Finally, the late alpha event-related desynchronization to distracters was of greater magnitude in meditation compared with control state. This alpha frequency appears related to fundamental cognitive processing such that the degree of earlier low frequency/P3 activity reflects attentional engagement and tends to predict greater late alpha power reductions (Intriligator and Polich, 1994, 1995; Krause et al., 1994; Yordanova et al., 2001; Krause, 2006; Bernat et al., 2007; Digiacomo et al., 2007). Comparing these distracter-related effects with the activity during active task processing indicated that the evoked delta power is a reliable measure of cognitive engagement, as it was highly enhanced in response to oddball stimuli when participants performed the detection task and responded to oddballs as targets. Delta power effects also suggest that the late alpha desynchronization is related to more active processing of the stimuli as this spectral power decrease was of greatest magnitude during active task processing of oddballs.

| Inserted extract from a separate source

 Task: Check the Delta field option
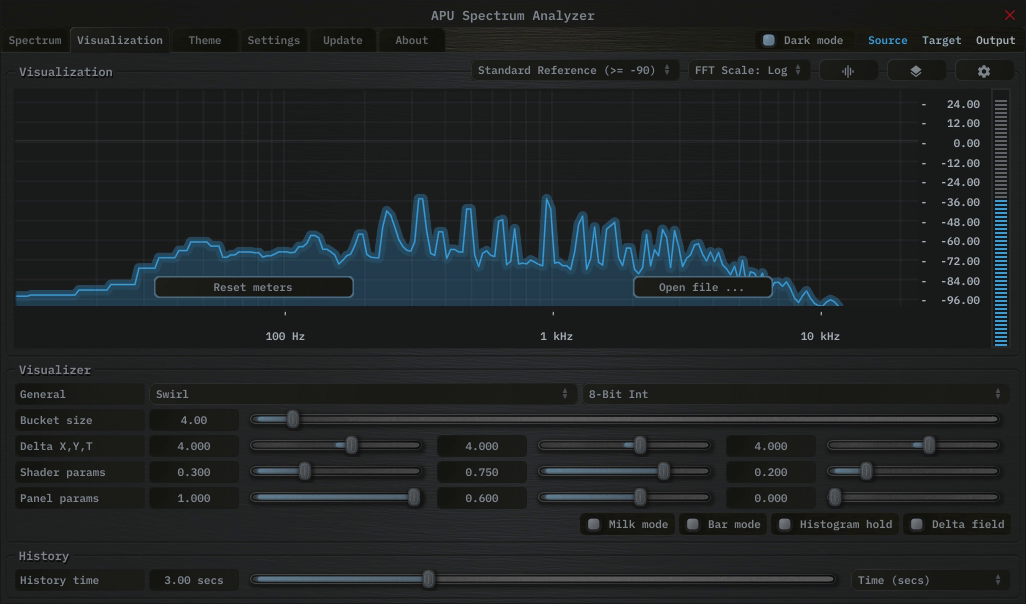click(x=917, y=524)
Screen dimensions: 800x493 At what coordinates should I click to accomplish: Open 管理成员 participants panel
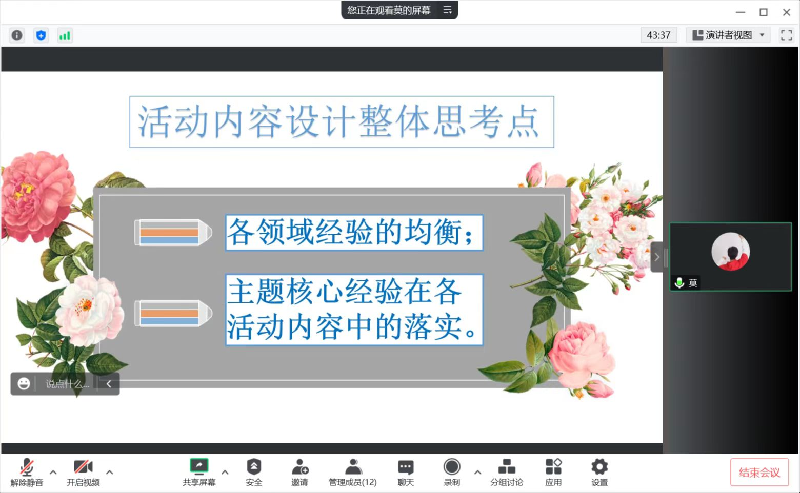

Of note, the degree of late alpha desynchronization to distracters in the active task was shown to be indistinguishable from the meditation state and in both cases greater than the control state.

This latter result seems to imply that while there was a decrease in the mechanism of frontal attentional engagement to the distracting stimuli in meditation, a simultaneous and somewhat paradoxically increased widespread active processing occurred for these stimuli as indexed by the alpha desynchronization effect. The greater alpha power reductions obtained for the distracters in the meditation state also support the hypothesis that there may be a relationship between this measure and the early findings of decreased habituation to infrequent stimuli reported with Zen meditators, although not replicated by all groups (Kasamatsu and Hirai, 1966; Becker and Shapiro, 1981). In those early studies, auditory stimuli were presented approximately once every 10 seconds, with alpha desynchronization measured in the seconds after stimulus presentation. In contrast, this study used a once per second stimulus inter-trial interval, but the overall time between distracter stimuli was still on the order of 10 s. A decrease in alpha power was discernible in the 500–900 ms post-stimulus time frame to those stimuli engaging attention more strongly, evidenced most clearly by observing the very significant alpha power reduction to the targets in the active task condition. The greater decrease in alpha power in the meditation state compared with the control state may reflect a lack of habituation of the alpha desynchronizing effects induced by the distracters. Thus, it may be the case that in both passive states the early stimulus train distracters evoked some alpha desynchronization, but this effect decreased with time in control but not meditative state. It is also possible that a differential degree of evoked delta power habituation and/or gamma phase synchrony and power habituation was partly responsible for the meditation state (and expertise related) effects on these neural measures. Future studies that compare successive stimuli across different paradigms in meditation vs. control tasks would help identify whether differential habituation across stimuli is meaningfully related to these neural signatures of altered processing in the meditative state.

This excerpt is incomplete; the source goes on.